Risques cardiovasculaires

Les maladies cardiovasculaires (angine de poitrine, infarctus, athérosclérose, accident vasculaire cérébral, hypertension artérielle) sont une des principales causes de mortalité, d’où l’importance de leur prévention. Des mesures simples permettront de minimiser ce risque.


Faites vos comptes

Un certain nombre de facteurs sont connus pour augmenter le risque cardiovasculaire. Pour connaître votre facteur de risque, comptez le nombre de facteurs que vous présentez.

Ce sont :

  • Homme de 50 ans et plus, et femme de 60 ans et plus.
  • Surpoids (IMC à 25-30) ou/et une augmentation du tour de taille supérieur à 102 cm chez l’homme et 88 cm chez la femme.
  • Sédentarité.
  • Existence d’un diabète.
  • Tabagisme en cours ou arrêté depuis moins de 3 ans. Il a un impact négatif sur le cœur et les vaisseaux même à faible dose quotidienne.
  • Antécédents familiaux : Infarctus du myocarde ou mort subite avant 55 ans, chez le père ou chez un parent du premier degré de sexe masculin, infarctus du myocarde ou mort subite avant 65 ans, chez la mère ou chez un parent du premier degré de sexe féminin.
  • Accident vasculaire cérébral avant 45 ans.
  • Tension artérielle supérieure à 14/7, traitée ou non.
  • LDL-cholestérol supérieur ou égal à 1,60 g/l (4,1 mmol/l). Ce taux devra être d’autant plus bas qu’il existe de nombreux autres facteurs cardiovasculaires.
  • HDL-cholestérol inférieur ou égal à 0,50 g/l (1 mmol/l). En revanche, un HDL-cholestérol supérieur ou égal à 0,60 g/l (1,5 mmol/l) est plutôt un facteur protecteur du risque cardiovasculaire.
  • Triglycérides supérieurs à 1,50 g/l.
  • Carence en vitamine D.
  • Homocystéine augmentée. Elle est associée à un risque thrombotique (coagulation) accru.
  • Prise de pilule contraceptive. Ce risque a été diminué du fait de la baisse des œstrogènes dans les pilules de troisième génération. Le traitement hormonal de la ménopause (THS) serait protecteur.
  • Augmentation de la protéine C réactive (CPR), à cause de l’inflammation qui interagit sur l’épithélium vasculaire favorisant le développement de plaques d’athérome.
  • Stress, mais surtout une forte activité professionnelle accompagnée d’un sentiment de frustration.
  • Troubles de la coagulation (thrombogéniques) favorisant les risques de thrombose.
  • Autres facteurs : Températures basses : en dessous de - 10 °C, on constate 13 % d’infarctus en plus, catégories sociales défavorisées, tabagisme passif, fréquence cardiaque élevée : 6 fois plus de risque chez les hommes ayant un rythme cardiaque de repos supérieur à 88 pulsations par minute par rapport à ceux qui ont une fréquence inférieure à 65.

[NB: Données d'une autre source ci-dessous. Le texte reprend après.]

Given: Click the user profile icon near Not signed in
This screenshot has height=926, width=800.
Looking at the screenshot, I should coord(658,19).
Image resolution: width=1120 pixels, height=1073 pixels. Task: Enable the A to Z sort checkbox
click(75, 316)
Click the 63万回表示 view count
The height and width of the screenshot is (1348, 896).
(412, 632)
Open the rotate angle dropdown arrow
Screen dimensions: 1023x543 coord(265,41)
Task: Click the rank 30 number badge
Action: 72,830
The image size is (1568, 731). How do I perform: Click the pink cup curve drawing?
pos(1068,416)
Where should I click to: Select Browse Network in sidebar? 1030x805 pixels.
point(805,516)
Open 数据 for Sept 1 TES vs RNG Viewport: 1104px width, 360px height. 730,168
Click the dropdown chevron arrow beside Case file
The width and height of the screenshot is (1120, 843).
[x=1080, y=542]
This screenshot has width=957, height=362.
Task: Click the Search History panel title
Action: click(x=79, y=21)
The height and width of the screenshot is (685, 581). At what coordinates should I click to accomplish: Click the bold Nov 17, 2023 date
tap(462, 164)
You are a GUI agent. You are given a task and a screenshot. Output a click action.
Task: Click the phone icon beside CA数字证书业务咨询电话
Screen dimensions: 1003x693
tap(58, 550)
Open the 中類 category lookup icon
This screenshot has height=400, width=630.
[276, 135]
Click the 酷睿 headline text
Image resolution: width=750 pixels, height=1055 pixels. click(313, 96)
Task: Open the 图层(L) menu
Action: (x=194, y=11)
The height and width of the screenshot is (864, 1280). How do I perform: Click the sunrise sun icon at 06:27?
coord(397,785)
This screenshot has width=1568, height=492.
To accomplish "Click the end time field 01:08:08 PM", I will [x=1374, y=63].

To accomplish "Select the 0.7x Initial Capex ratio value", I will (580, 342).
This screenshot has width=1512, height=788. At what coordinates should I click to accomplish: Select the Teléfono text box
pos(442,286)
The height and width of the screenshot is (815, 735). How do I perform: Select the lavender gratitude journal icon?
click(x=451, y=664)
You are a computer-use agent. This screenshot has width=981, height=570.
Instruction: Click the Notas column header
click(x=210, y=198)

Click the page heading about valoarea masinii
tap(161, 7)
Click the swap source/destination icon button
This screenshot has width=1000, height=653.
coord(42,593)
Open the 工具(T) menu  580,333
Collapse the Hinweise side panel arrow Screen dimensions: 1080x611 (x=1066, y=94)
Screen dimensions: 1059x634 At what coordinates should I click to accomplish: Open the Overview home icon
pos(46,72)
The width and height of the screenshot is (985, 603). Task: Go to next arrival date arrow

L’alimentation est une des clés de la prévention :

  • Une alimentation légère et pauvre en calories permettra de lutter contre la surcharge pondérale. Une perte de 5 à 10 % d’une surcharge permet de reculer jusqu’à dix ans le début et l’évolution d’un diabète de type 2.
  • Les graisses saturées (laitages, viandes et charcuteries) augmentent le cholestérol alors que les graisses mono-insaturées et poly-insaturées comme les phytostérols l’abaissent.
  • Les acides gras poly-insaturés oméga 3 sont anti-inflammatoires (baisse de la CPR) et anti-thrombotiques (fluidifiants du sang), c’est-à-dire qu’ils peuvent prévenir les accidents ischémiques (cœur ou cerveau, notamment). Ils participent aussi à l’équilibre des triglycérides et à la gestion du stress.
  • La consommation excessive de sodium (sel) et d’alcool favorise l’hypertension.
  • La consommation de calcium et de potassium (fruits et légumes) abaisse la tension artérielle.
  • Les fruits et les légumes apportent des antioxydants utiles pour lutter contre le vieillissement et l’attaque des radicaux libres.
  • Les excès d’alcool et de glucides (sucreries, féculents…) favorisent l’augmentation des triglycérides.
  • Une consommation d’aliments riches en folates (levure, betterave, maïs, foie, fruits secs, œufs…) ou la prise d’une complémentation, permet de normaliser l’homocystéine.
  • La consommation d’aliments riche en vitamine D (huile de foie de morue, saumon, anguille, thon, champignons…), l’exposition au soleil pendant une demi-heure par jour (ou une supplémentation) lutteront contre les carences en cette vitamine.